Once communities know what they want to do and why, they take different paths to get there. The Intelligent Community Forum has identified five approaches taken by the communities we have studied.

  1. Development Policy. Remaining safely within the bounds of tradition, governments direct the usual tools of development policy at broadband deployment. They set broadband-friendly building codes. They conduct inventories of existing broadband networks and access points. They offer tax credits and craft rights-of-way policies to support network development.
  2. Networks for Government. Local and regional governments are big users of communications, and they are generally as free as any business to build private networks for their own use. To reduce costs and gain new capabilities, they construct a fiber or coaxial network linking all government offices, schools, libraries hospitals and other public facilities. By making these investments in networks and services, governments become a vital anchor tenant for broadband and stimulate demand for broadband services.
  3. Public-Private Partnerships. In other cases, government sets its sights on building a public-access network from the start but chooses not to build, own or operate it.
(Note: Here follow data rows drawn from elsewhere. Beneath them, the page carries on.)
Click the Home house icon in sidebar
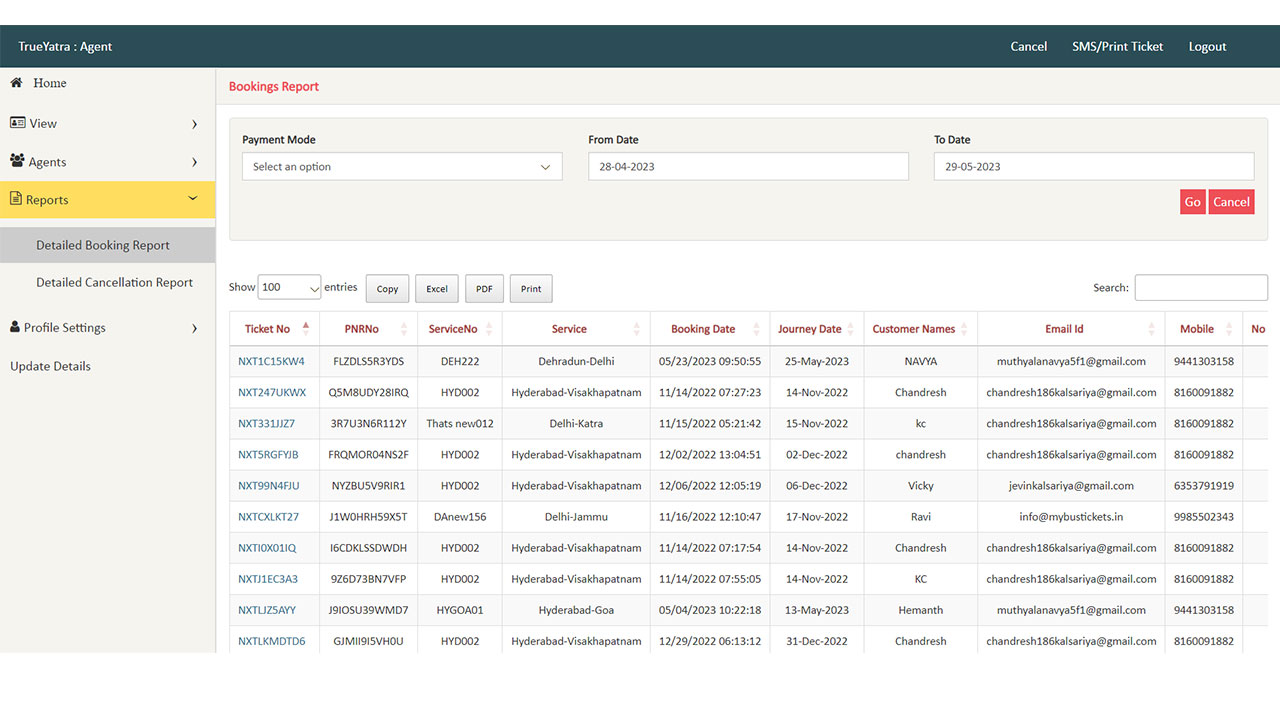Screen dimensions: 1280x720 tap(16, 83)
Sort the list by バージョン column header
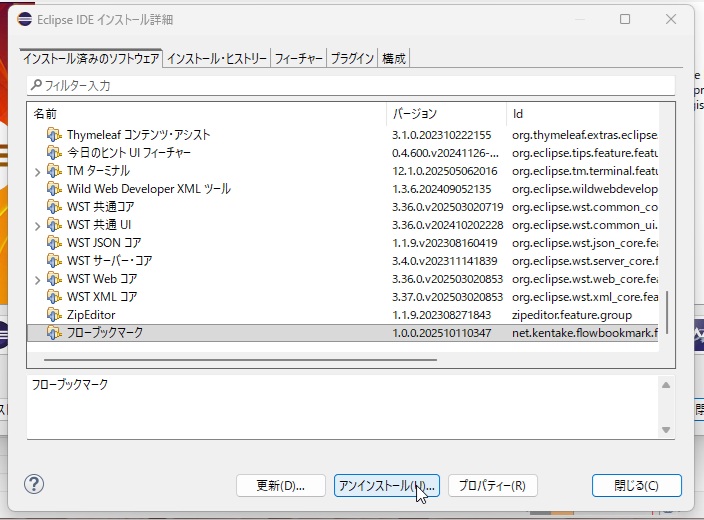This screenshot has width=704, height=520. pyautogui.click(x=445, y=114)
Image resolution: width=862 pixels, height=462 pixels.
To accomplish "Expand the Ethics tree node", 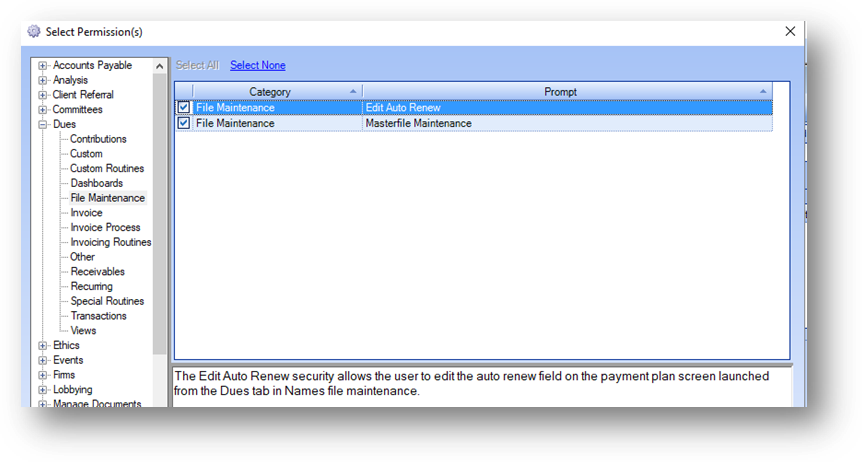I will 43,346.
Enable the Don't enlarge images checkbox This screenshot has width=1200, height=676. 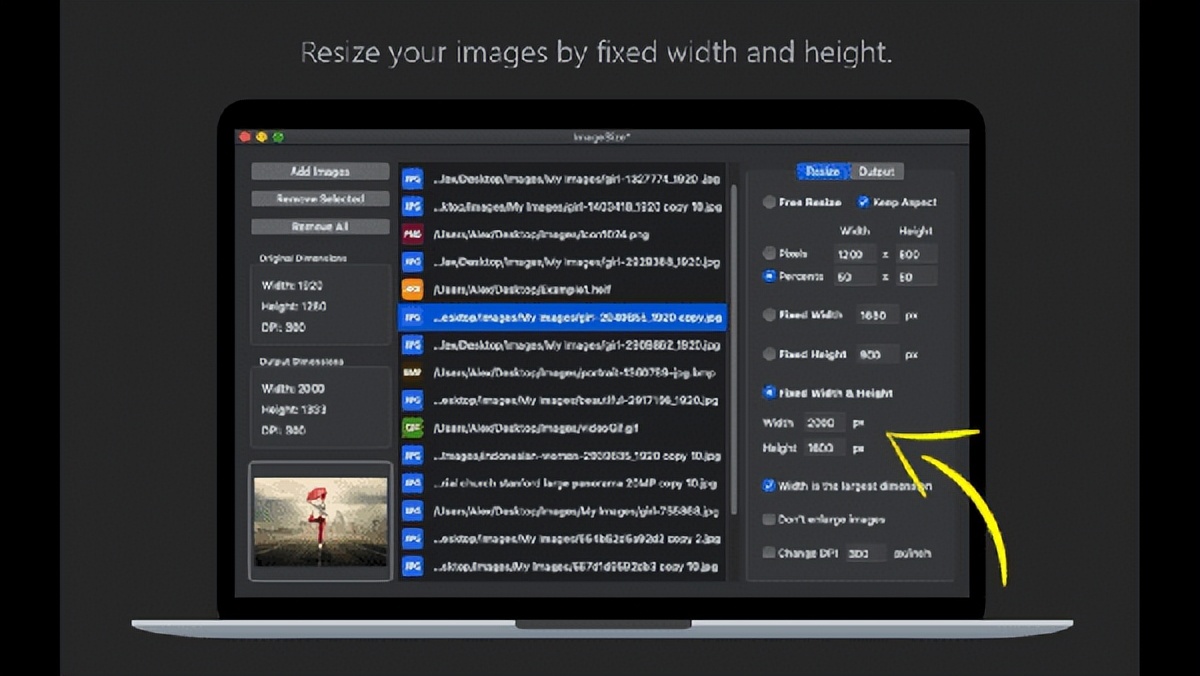coord(768,520)
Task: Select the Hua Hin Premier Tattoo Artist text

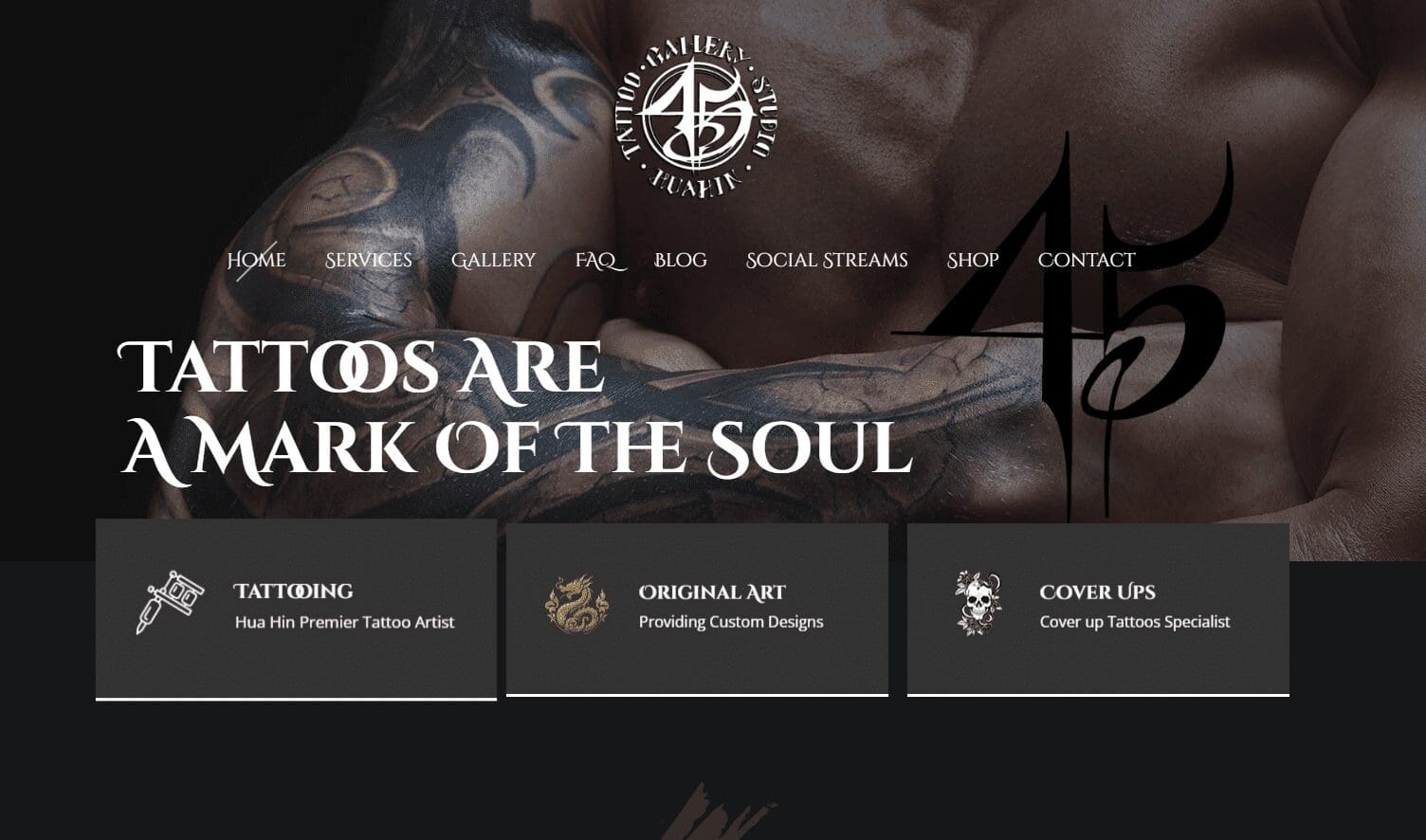Action: (345, 623)
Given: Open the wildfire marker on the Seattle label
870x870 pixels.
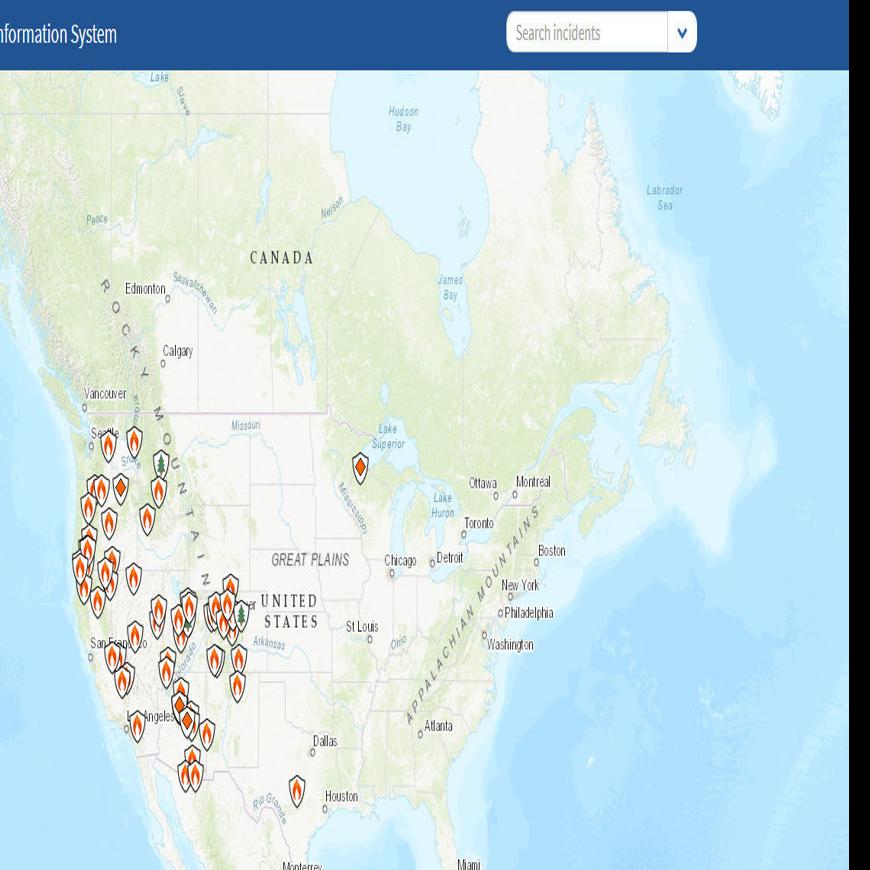Looking at the screenshot, I should click(109, 445).

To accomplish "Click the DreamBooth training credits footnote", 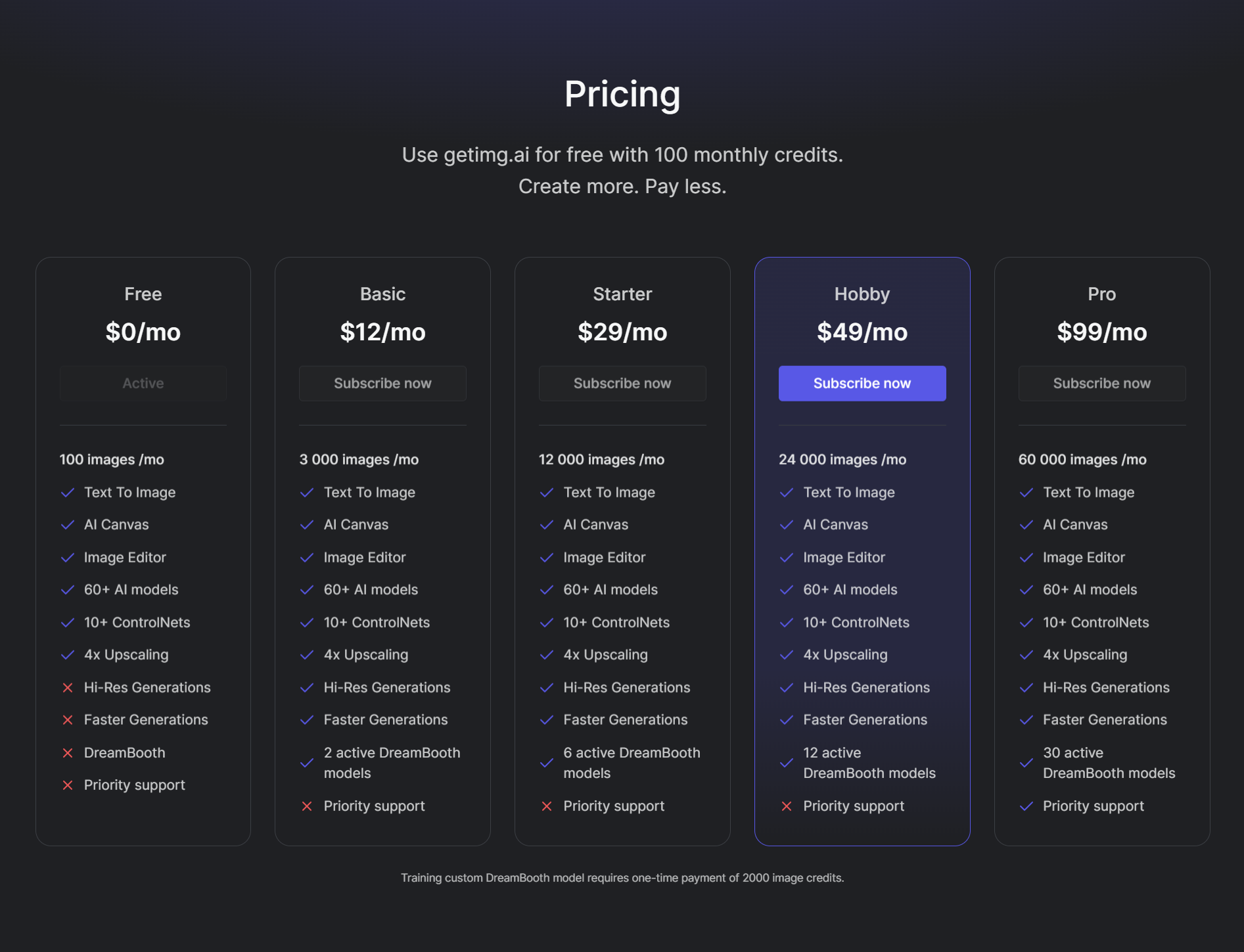I will click(622, 878).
Public-private partnerships take many forms, limited only by the imagination and legal framework in which the municipality operates. Some communities issue municipal bonds to fund construction of a network, which they lease to private carriers, with the lease payments covering the debt service. Others create nonprofit organizations to develop networks in collaboration with private carriers or provide seed investment to jumpstart construction of networks that the private sector is unable to cost-justify on its own.
  4. Dark Fiber and Open Access Networks. Yet another variation on deployment strategy leverages the municipality's control of its roads and rights of way to encourage the private sector to invest. In these communities, government stops issuing permits to carriers to lay cable or fiber and instead builds its own system of conduits and lays "dark fiber" throughout the network. It then leases access to the fiber to carriers. By digging up the streets once and then closing them to further construction, local governments protect their citizens from the disruption of repeated road work. The municipalities price the leases to cover their construction and maintenance costs as well as providing a positive return on investment. In some cases, the municipalities go a step further by creating an "open network" management platform that permits carriers to provision services almost instantly, which encourages competition and innovation.
  5. Direct Competition. The most aggressive posture a community can take is to invest public funds in setting up a broadband carrier, building a network and delivering service to outside customers. Local government typically takes this path after repeated attempts to interest incumbent carriers in upgrading networks have failed because the carriers could not make a business case for investment. Since municipalities need to earn a return sufficient only to pay capital and operating costs, they can frequently make such a case themselves – particularly if they already own and operate water, gas or electric utilities, as many small rural communities do.

Mention municipal broadband, and most people think you are talking about direct competition with the private sector. But direct competition is just one of many strategies and by no means the most common. Intelligent Communities everywhere want the same thing: to get their citizens the broadband utility they need at a price they can afford.